Mom Whose Daughter Was Killed by Police in Virginia Beach Posts Video Pleading for Justice
In a heartbreaking video posted to her Facebook page Feb. 10, Gina Best, whose 27-year-old daughter India Kager was killed by Virginia Beach, Virginia, police officers in September, shared her grief with the public and called for justice for her family.
"I want the world to know what a mother goes through when your child is stolen and executed for no reason," she said at the beginning of the recording, which has been shared more than 55,000 times. "They executed my baby."
On Sept. 5, members of a Virginia Beach special operations police unit opened fire on a vehicle with Kager, 35-year-old Angelo Perry and their 4-month-old son, Roman, while it was parked in a 7-Eleven parking lot.

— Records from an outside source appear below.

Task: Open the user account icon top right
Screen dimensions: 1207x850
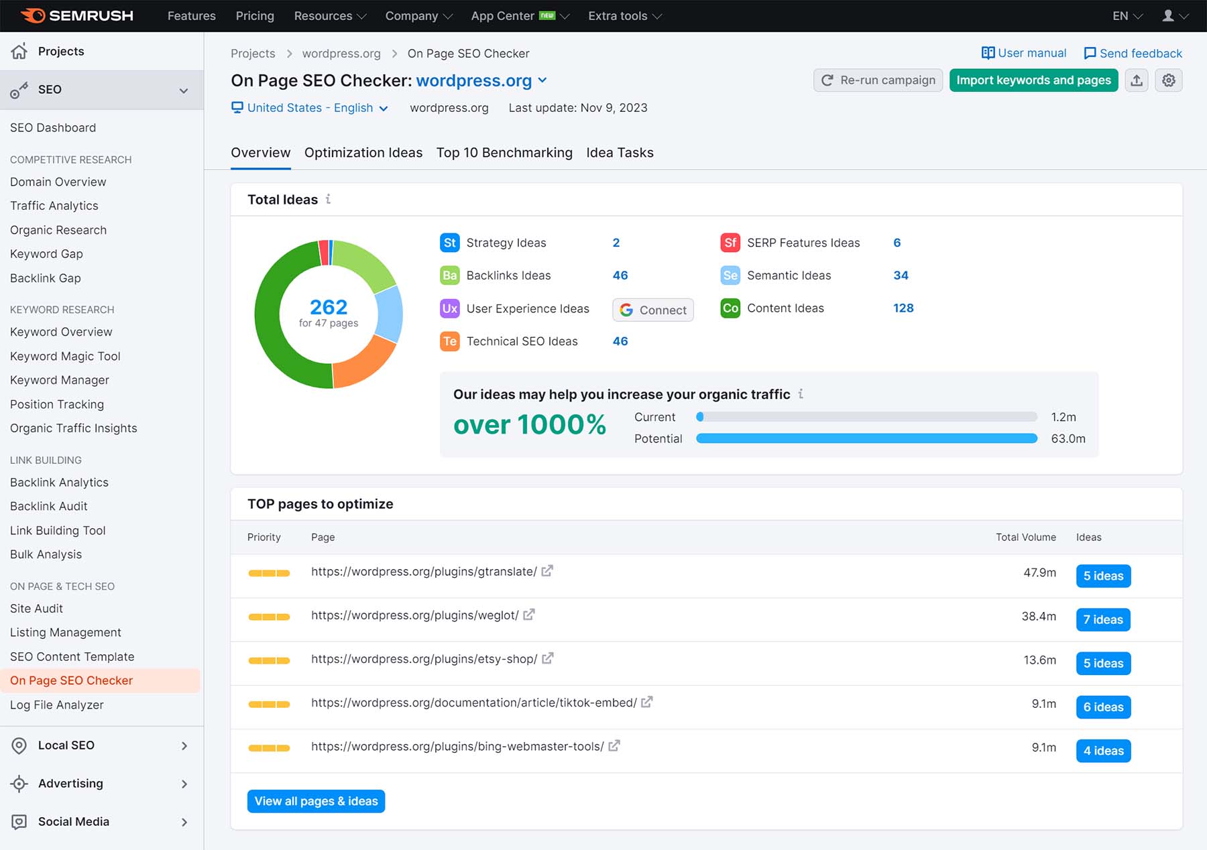Action: 1167,15
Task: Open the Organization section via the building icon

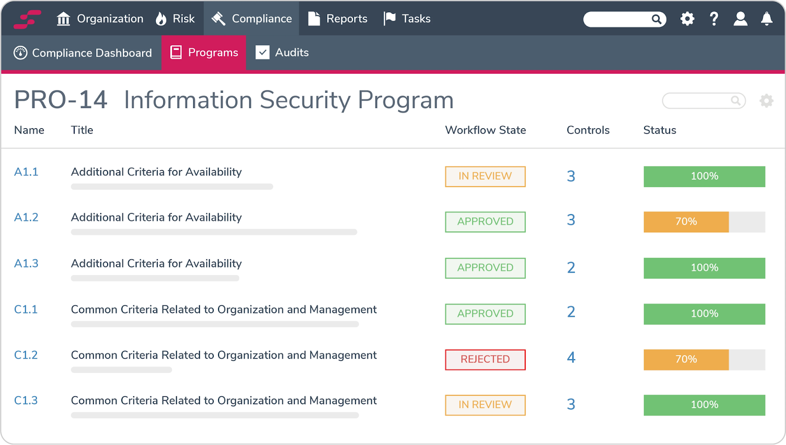Action: tap(63, 19)
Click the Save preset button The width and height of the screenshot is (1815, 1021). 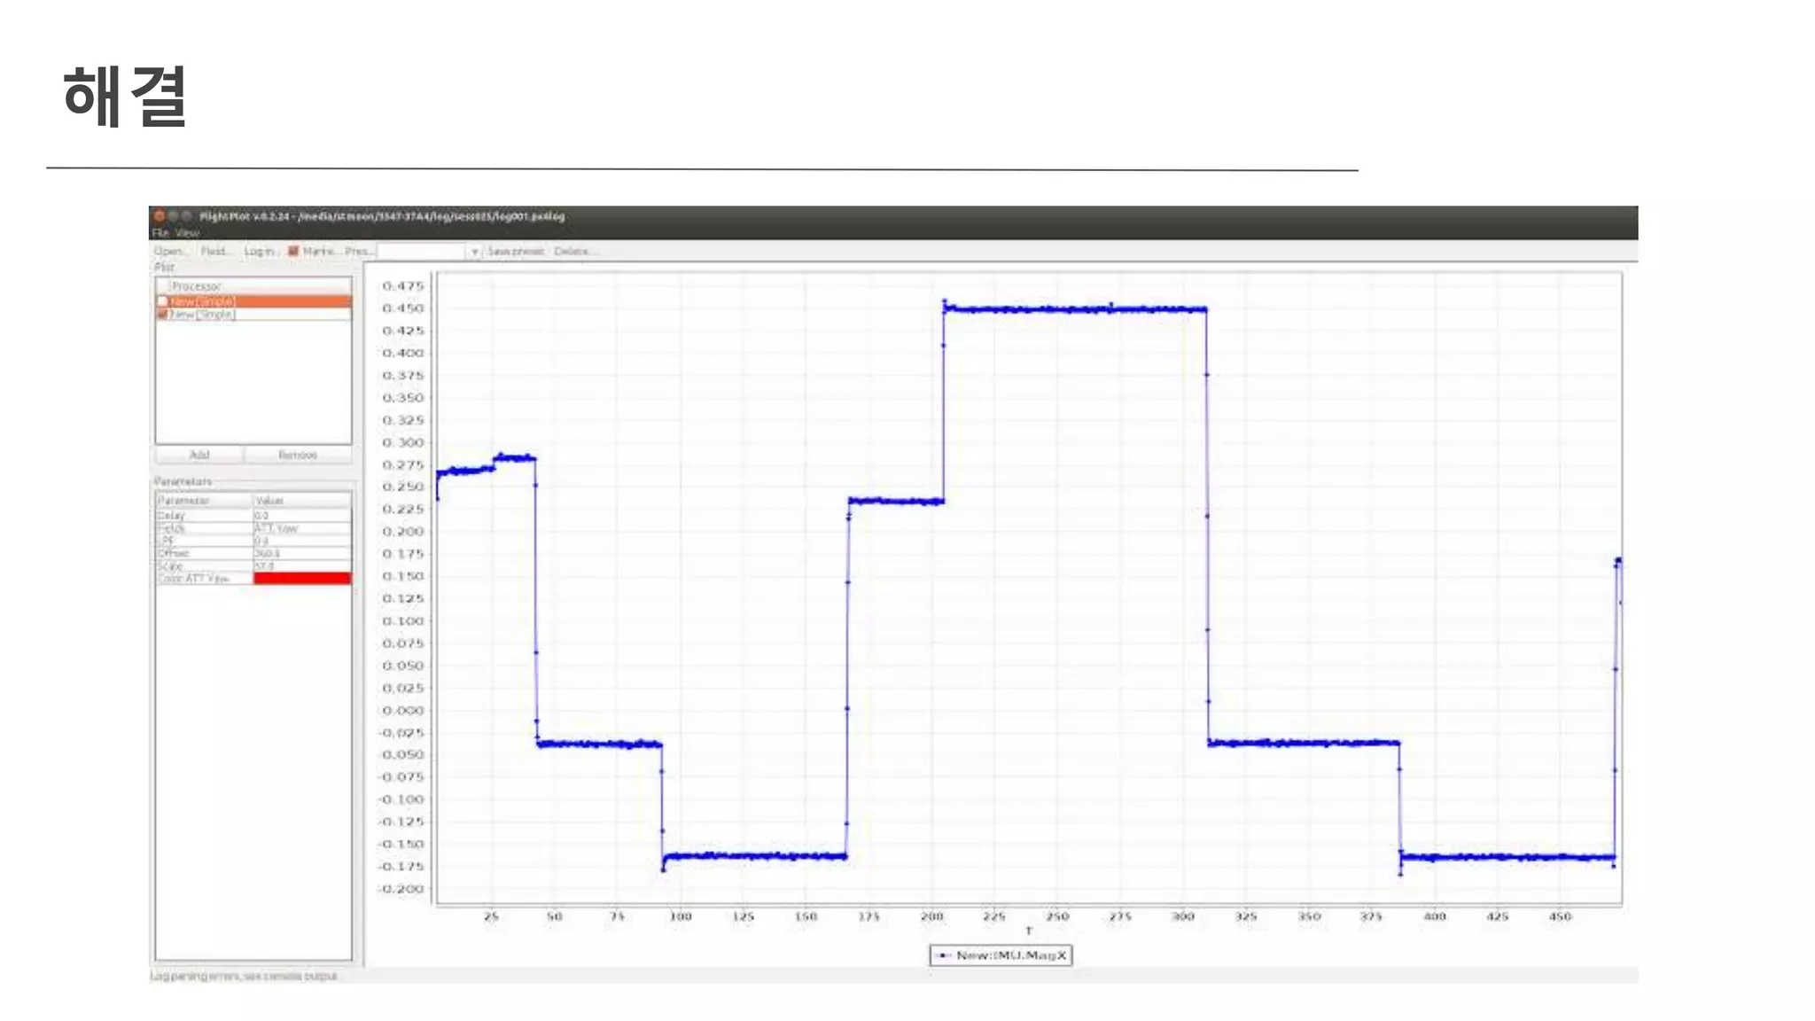coord(516,252)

According to the Washington Post, Perry was a person of interest in a homicide, and was being surveilled on suspicion that he was planning to commit another act of violence — the details of which the police have not disclosed.
The officers reportedly approached the vehicle after it was parked. Perry saw them and opened fire with a 9 mm handgun, at which point the officers fired 30 rounds back into the vehicle. Both Perry and Kager, who was unarmed, were killed. Roman was not hurt in the shooting.

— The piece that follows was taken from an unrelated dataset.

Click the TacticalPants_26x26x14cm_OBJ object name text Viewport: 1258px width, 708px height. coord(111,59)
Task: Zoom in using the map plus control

Four of the officers involved were placed on administrative leave shortly after, all of whom are white. Kager and Perry were both black, according to the Post.
No evidence has been made public linking Kager to any crime. A former Navy service member, she was living with her father and grandfather — both retired Washington, D.C., police officers — in College Park, Maryland, at the time of her death, and working as a letter carrier for the U.S. post office.
Now Best, a mortgage broker from Columbia, Maryland, is tasked with raising Kager's two sons. "I can't even tell you how bad this hurts," she said in the video. "There are no words to articulate this."
While the pain she expresses in the video is devastating to watch, it is not unique — over the past three years, several mothers of young black people killed by police or vigilante violence have been among the most outspoken advocates on behalf of their slain children, including Sybrina Fulton, mother of Trayvon Martin, and Samaria Rice, mother of Tamir Rice.
According to the Guardian, police in the United States killed 1,140 people in 2015.